■ Task requirements
Look through the data below. Pick out the lines holding the string "heart".

-- Supplied records follows --

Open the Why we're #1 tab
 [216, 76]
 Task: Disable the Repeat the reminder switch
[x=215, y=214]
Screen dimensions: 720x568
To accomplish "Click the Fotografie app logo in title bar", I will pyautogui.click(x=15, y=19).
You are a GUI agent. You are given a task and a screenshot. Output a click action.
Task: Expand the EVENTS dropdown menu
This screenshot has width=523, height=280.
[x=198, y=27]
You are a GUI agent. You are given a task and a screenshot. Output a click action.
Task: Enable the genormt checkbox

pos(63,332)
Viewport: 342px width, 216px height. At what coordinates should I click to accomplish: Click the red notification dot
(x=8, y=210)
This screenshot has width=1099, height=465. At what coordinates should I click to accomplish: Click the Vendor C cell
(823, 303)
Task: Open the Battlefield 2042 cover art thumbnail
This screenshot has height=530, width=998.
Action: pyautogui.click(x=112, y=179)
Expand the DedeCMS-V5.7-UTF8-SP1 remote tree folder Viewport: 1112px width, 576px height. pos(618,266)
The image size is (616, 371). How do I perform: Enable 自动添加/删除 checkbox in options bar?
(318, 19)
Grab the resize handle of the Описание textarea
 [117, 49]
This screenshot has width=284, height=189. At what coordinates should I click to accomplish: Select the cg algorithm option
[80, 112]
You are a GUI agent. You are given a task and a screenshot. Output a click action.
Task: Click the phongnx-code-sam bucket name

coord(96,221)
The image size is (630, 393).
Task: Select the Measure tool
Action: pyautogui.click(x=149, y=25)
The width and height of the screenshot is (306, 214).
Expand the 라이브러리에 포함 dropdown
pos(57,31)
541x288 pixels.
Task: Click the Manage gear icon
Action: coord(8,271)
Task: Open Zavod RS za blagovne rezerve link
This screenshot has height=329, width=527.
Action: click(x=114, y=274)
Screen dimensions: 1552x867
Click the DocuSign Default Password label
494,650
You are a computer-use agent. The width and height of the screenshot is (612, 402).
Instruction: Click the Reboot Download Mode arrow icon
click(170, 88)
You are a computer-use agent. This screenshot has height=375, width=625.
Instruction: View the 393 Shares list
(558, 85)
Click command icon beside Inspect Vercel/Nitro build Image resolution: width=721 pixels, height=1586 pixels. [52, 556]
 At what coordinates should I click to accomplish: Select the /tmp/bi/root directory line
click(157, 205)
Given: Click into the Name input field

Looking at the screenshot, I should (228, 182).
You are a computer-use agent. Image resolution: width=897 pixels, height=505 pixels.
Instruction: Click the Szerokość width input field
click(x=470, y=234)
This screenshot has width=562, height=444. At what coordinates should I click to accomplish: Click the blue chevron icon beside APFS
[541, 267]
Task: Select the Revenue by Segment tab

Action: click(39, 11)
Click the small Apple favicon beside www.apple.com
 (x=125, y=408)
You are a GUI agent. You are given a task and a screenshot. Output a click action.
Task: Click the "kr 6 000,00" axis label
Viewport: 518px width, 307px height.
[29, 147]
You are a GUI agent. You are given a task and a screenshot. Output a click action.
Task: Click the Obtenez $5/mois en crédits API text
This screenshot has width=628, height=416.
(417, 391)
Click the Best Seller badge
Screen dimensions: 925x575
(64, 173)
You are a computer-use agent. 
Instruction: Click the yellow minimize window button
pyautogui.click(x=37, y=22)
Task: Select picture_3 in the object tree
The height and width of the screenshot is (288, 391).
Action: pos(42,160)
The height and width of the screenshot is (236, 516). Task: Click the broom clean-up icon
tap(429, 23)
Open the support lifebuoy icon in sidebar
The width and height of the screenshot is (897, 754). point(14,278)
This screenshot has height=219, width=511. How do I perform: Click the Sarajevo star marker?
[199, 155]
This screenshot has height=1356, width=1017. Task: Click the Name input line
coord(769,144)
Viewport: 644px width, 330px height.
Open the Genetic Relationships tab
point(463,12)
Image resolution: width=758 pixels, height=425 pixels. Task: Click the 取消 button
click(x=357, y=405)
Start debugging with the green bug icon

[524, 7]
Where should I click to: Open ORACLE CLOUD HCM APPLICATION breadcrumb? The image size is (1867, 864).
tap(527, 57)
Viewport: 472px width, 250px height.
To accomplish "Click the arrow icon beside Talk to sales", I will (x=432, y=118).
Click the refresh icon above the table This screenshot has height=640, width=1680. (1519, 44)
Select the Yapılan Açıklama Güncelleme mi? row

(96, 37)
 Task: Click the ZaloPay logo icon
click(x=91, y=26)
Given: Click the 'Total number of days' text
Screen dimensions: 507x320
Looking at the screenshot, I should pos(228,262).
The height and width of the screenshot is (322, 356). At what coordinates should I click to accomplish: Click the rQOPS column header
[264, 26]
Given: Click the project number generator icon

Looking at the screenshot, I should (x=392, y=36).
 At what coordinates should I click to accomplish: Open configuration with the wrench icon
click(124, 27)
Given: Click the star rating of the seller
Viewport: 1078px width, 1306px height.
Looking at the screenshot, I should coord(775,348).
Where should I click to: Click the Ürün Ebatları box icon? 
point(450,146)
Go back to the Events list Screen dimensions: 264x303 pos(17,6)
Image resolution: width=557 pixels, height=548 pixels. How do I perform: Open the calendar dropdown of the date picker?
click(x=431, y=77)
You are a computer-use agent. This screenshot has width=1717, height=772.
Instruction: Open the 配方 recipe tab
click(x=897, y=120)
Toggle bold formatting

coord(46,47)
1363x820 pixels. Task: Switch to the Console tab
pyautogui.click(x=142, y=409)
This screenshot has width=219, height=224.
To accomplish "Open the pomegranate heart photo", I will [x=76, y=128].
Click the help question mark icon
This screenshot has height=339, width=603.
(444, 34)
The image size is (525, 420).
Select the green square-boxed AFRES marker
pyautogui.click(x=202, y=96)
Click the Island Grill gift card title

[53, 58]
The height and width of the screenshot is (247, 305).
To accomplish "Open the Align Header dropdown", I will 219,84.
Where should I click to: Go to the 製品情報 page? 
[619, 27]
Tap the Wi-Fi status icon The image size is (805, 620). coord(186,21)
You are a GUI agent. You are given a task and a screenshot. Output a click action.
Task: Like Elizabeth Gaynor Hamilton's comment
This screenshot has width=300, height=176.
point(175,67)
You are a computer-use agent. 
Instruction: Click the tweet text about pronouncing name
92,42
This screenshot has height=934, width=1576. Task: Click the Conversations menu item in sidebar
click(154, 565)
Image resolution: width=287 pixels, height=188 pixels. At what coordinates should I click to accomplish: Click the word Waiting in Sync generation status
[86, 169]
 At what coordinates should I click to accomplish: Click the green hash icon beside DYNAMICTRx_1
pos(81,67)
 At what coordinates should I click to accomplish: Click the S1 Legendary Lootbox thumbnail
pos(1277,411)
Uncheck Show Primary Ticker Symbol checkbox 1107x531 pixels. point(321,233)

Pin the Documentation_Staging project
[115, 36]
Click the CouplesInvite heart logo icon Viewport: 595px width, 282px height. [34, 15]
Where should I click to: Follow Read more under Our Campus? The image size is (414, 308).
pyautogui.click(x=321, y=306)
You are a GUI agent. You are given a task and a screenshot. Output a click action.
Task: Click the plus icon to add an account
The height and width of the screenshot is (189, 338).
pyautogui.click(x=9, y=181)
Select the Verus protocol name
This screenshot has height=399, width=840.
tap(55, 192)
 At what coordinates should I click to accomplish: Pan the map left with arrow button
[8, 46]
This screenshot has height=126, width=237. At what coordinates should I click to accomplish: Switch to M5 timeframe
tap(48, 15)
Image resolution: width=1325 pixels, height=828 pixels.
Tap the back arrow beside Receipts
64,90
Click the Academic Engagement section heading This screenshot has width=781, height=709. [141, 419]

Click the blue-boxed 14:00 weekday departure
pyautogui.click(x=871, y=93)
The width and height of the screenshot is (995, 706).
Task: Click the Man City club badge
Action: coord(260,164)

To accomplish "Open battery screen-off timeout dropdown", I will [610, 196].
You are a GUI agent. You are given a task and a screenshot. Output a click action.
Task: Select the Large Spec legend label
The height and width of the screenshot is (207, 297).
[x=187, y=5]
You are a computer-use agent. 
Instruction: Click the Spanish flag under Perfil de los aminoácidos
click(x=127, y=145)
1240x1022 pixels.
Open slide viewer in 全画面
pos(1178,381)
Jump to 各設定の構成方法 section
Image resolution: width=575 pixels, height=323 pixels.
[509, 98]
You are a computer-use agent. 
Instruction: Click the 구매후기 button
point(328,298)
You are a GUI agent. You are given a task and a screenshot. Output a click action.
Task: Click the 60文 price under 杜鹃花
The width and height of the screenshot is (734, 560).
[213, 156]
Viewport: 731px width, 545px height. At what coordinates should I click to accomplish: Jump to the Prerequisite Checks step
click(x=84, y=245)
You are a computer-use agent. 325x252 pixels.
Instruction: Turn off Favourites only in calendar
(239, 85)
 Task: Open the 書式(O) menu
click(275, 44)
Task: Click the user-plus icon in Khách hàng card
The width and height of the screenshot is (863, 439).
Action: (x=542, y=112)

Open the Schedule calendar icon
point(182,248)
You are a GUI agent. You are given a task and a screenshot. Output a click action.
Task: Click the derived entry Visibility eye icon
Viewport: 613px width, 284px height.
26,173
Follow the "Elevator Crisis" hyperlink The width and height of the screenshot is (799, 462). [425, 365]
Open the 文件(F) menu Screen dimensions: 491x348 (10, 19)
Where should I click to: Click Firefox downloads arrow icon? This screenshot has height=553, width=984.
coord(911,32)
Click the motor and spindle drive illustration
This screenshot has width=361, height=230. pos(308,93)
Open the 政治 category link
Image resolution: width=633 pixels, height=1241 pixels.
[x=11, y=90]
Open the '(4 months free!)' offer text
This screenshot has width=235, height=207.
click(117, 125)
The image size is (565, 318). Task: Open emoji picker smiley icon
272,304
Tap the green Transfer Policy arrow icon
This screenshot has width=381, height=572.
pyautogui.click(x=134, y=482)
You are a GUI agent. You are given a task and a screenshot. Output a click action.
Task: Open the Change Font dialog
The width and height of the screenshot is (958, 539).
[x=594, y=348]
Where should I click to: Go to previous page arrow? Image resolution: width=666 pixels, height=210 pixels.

-- Supplied records concluded --

■ Task result
To accomplish "Open the pomegranate heart photo", I will [x=76, y=128].
Click the CouplesInvite heart logo icon Viewport: 595px width, 282px height. [34, 15]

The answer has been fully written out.